§ Persyaratan A
Menurut kutipan tentang investasi pendidikan, pada tahun berapa peringatan Klub Roma dipublikasikan?

§ Kutipan
☆ ☆ ☆ ☆ ☆

Kita Bisa Nggak Sih Ambil Bagian untuk Investasi Pendidikan?

7 Januari 2022

 

“Tak ada sesuatu yang baru di bawah matahari.”

Tercatat, kalimat ini muncul pertama kali pada 3000 tahun lalu, dituliskan oleh Raja Salomo sebagai salah satu ayat dalam kitab Pengkhotbah (1:9). Kini, ia kerap kita jumpai di berbagai tempat: kutipan-kutipan novel, tulisan di antara mural, caption Instagram, dan banyak lagi. 

Setidaknya hingga saat ini, beberapa hal memang tak sepenuhnya baru. Kita, misalnya. Peradaban manusia datang silih berganti mengisi bumi untuk kemudian pergi. Ayat ini menjadi pengingat untuk senantiasa belajar dari sejarah, sebab apa yang kita hadapi kini, pernah dialami juga oleh orang-orang di masa sebelumnya. 

Sayangnya, terdapat beberapa hal di masa lalu yang luput dari perhatian kita. Kali ini, bukan hanya cerita sejarah yang penuh pembelajaran, melainkan peringatan yang dipublikasikan dalam Klub Roma (Club of Rome) pada tahun 1972 silam. Ialah sebuah studi yang dilakukan oleh sekelompok ilmuwan Massachusetts Institute of Technology (MIT) mengenai Limits to Growth (LtG), yaitu suatu perhitungan tentang risiko kehancuran peradaban dunia berdasarkan proyeksi atas data empiris berbagai macam variabel ekonomi dunia. Jika kita terus mengejar pertumbuhan ekonomi semata--demikian inti dari studi tersebut, maka peradaban manusia diprediksi akan hancur pada sekitar abad ke-21.

 

Konsep Limits of Growth dan peran investasi pendidikan untuk membangun skenario dunia “terbaik”

Studi “kontroversial” yang best seller sebagai buku The Limit of Growth ini kemudian diabaikan selama puluhan tahun karena dinilai tidak akurat. Hingga seorang analis tren ekonomi berkelanjutan di perusahaan Klynveld Peat Marwick Goerdeler (KPMG) bernama Gaya Herrington menelitinya kembali lalu mempublikasikannya dalam jurnal berjudul Update to Limits of Growth (2020) dalam Yale Journal of Industrial Ecology.  

Secara singkat, terdapat tiga skenario yang digambarkan Herrington berdasarkan pengamatannya pada berbagai variabel utama: populasi, mortalitas, kesejahteraan manusia, dan sebagainya. Ketiga proyeksi tersebut ialah plot Business as Usual (BAU), Comprehensive Technology (CT), dan Stabilized World (SW). Plot pertama--yang menggambarkan dunia kita saat ini, menunjukkan penurunan kesejahteraan dan kemandekan pertumbuhan ekonomi dan industri secara tajam pada tahun 2040. Skenario kedua, adanya adopsi teknologi komprehensif atau comprehensive technology (CT) tetap akan mengantarkan kita pada penurunan ekonomi dan konsekuensi negatif lainnya, namun tidak membawa kita pada “kehancuran” seperti halnya pada plot Business as Usual (BAU). Terakhir, skenario dunia terstabilisasi atau Stabilized World (SW) --jalur paling optimis yang sedang kita tuju--akan membawa peradaban manusia ke arah yang lebih berkelanjutan dengan sedikit penurunan ekonomi.

☆ ☆ ☆ ☆ ☆

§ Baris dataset
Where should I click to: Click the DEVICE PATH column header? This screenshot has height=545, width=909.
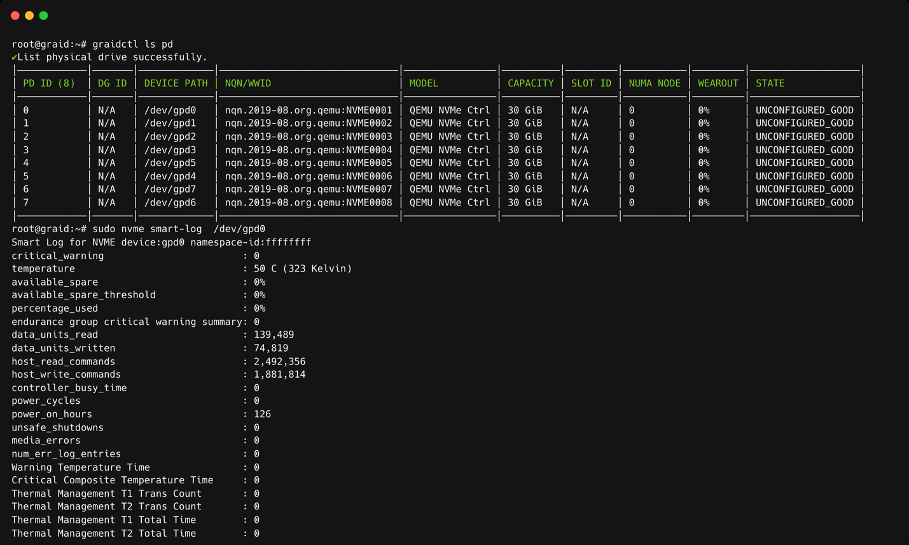tap(176, 83)
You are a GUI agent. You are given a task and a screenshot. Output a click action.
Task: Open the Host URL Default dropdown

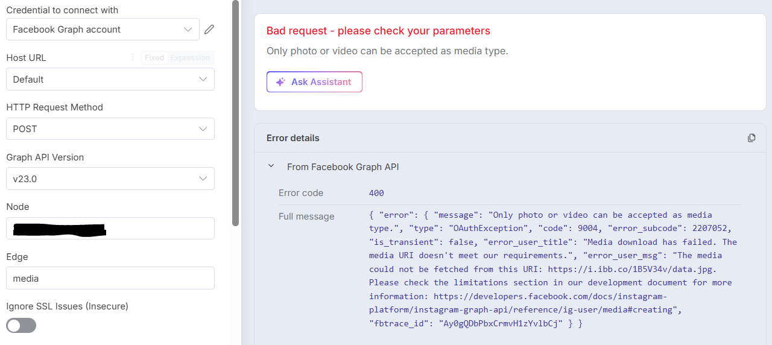coord(110,79)
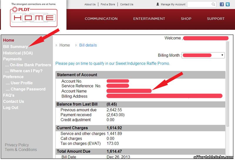This screenshot has width=235, height=160.
Task: Open the Twitter icon link
Action: tap(228, 4)
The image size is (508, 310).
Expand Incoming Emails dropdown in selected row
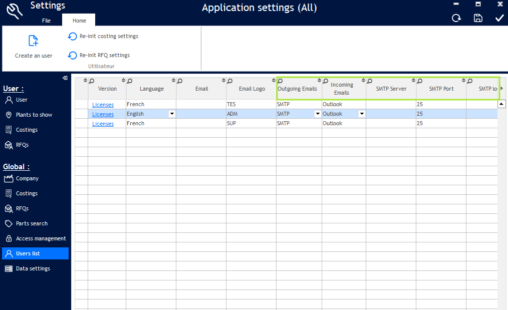pos(362,114)
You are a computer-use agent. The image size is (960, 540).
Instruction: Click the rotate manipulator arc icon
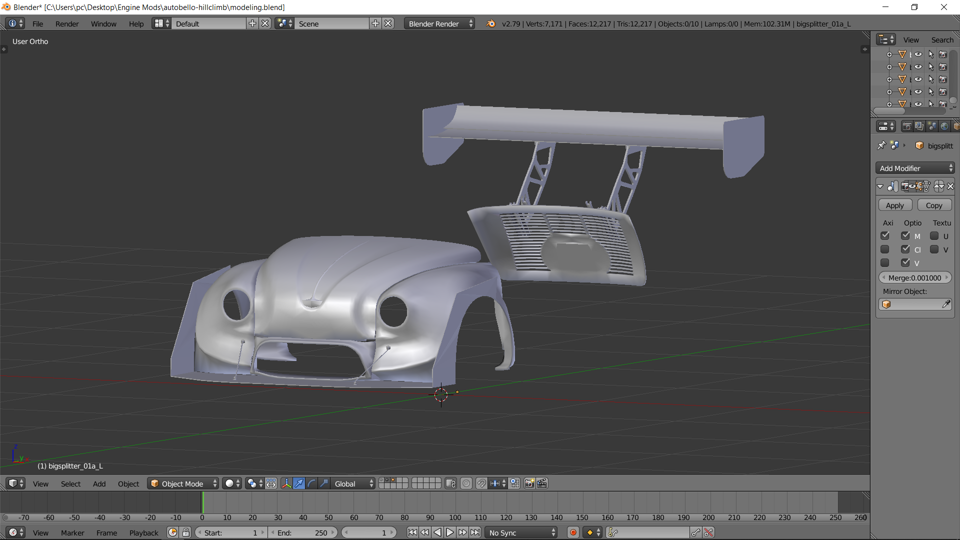312,484
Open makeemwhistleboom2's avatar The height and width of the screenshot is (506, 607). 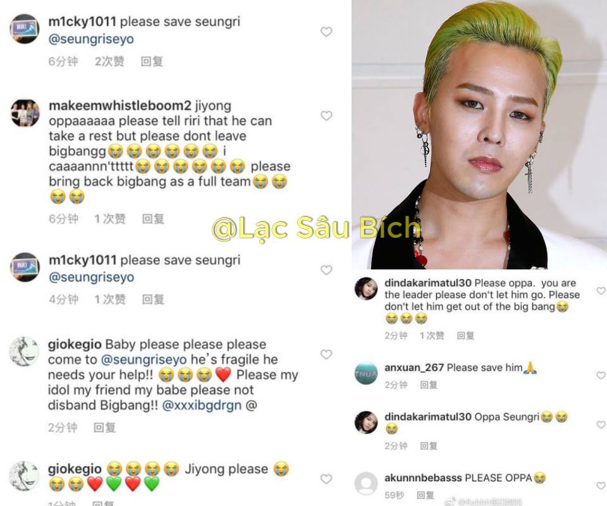point(25,113)
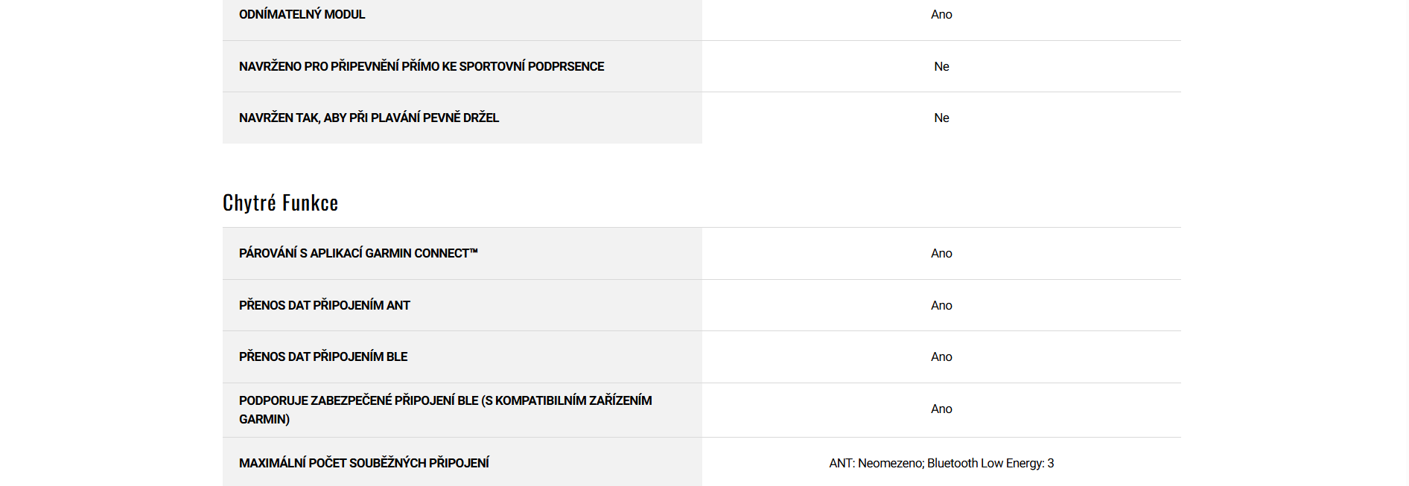Image resolution: width=1409 pixels, height=486 pixels.
Task: Select "Ano" for zabezpečené připojení BLE row
Action: tap(941, 409)
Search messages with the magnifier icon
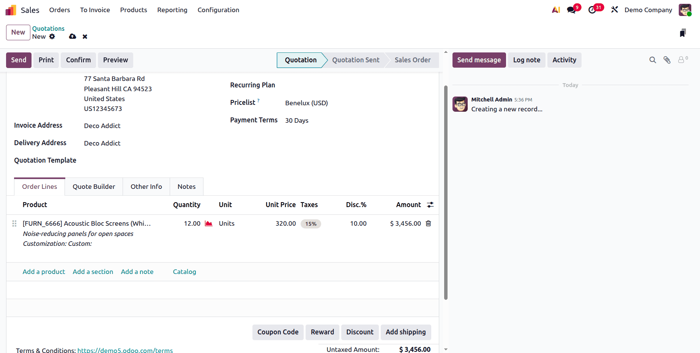The image size is (700, 353). coord(653,60)
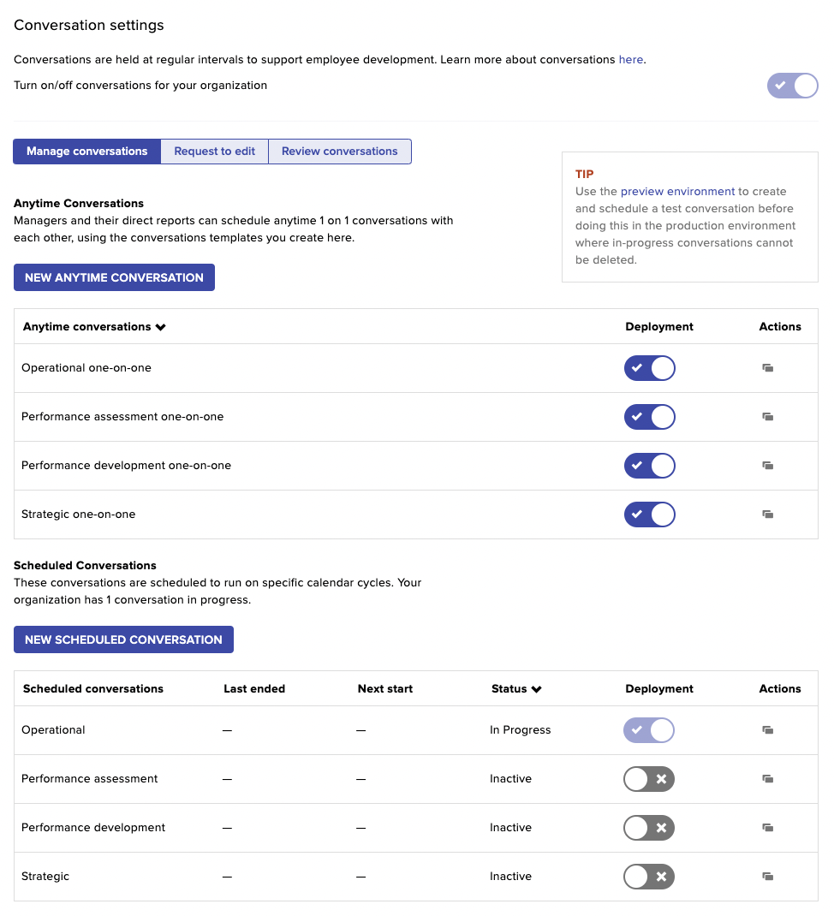
Task: Change sorting via the Status column chevron
Action: coord(537,688)
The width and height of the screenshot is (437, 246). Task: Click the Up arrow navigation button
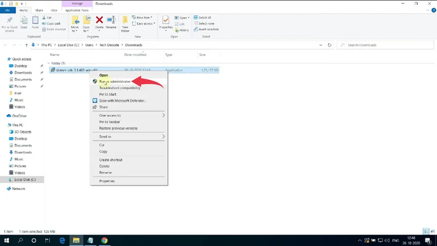click(27, 45)
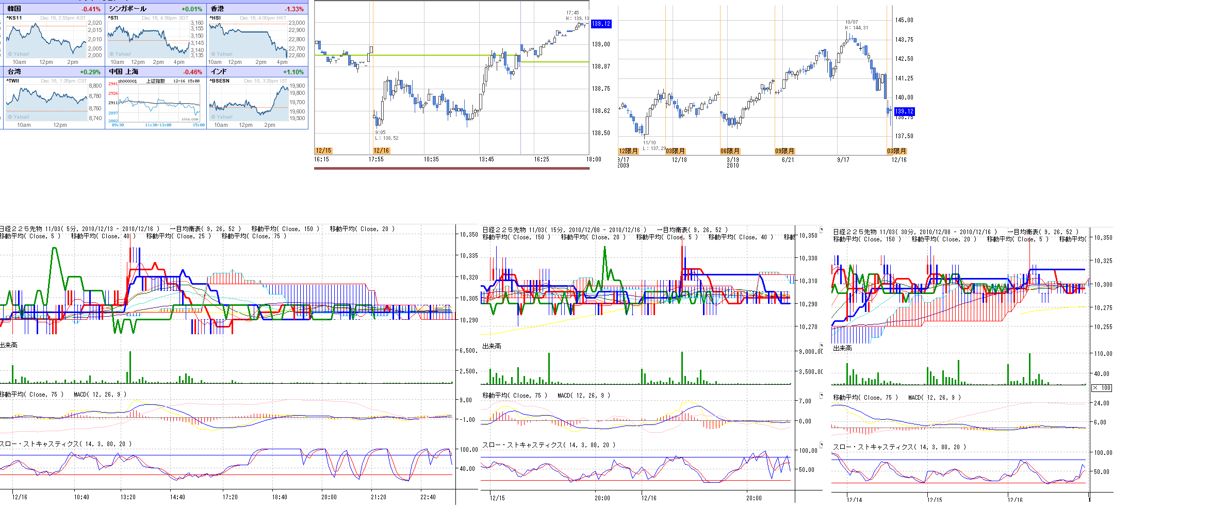Click the 12/15 date marker on intraday chart
This screenshot has width=1211, height=524.
tap(323, 151)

☆ ☆ ☆ ☆ ☆

§ Persyaratan B
Tuliskan kembali baris-baris catatan, mulai dari baris yang memuat "The width and" sampai baris terakhir catatan, tanpa menyertakan gambar.

§ Hasil A
Tahun 1972.

§ Hasil B
The width and height of the screenshot is (437, 246). Task: Click the Up arrow navigation button
click(27, 45)
Click the 12/15 date marker on intraday chart
This screenshot has width=1211, height=524.
tap(323, 151)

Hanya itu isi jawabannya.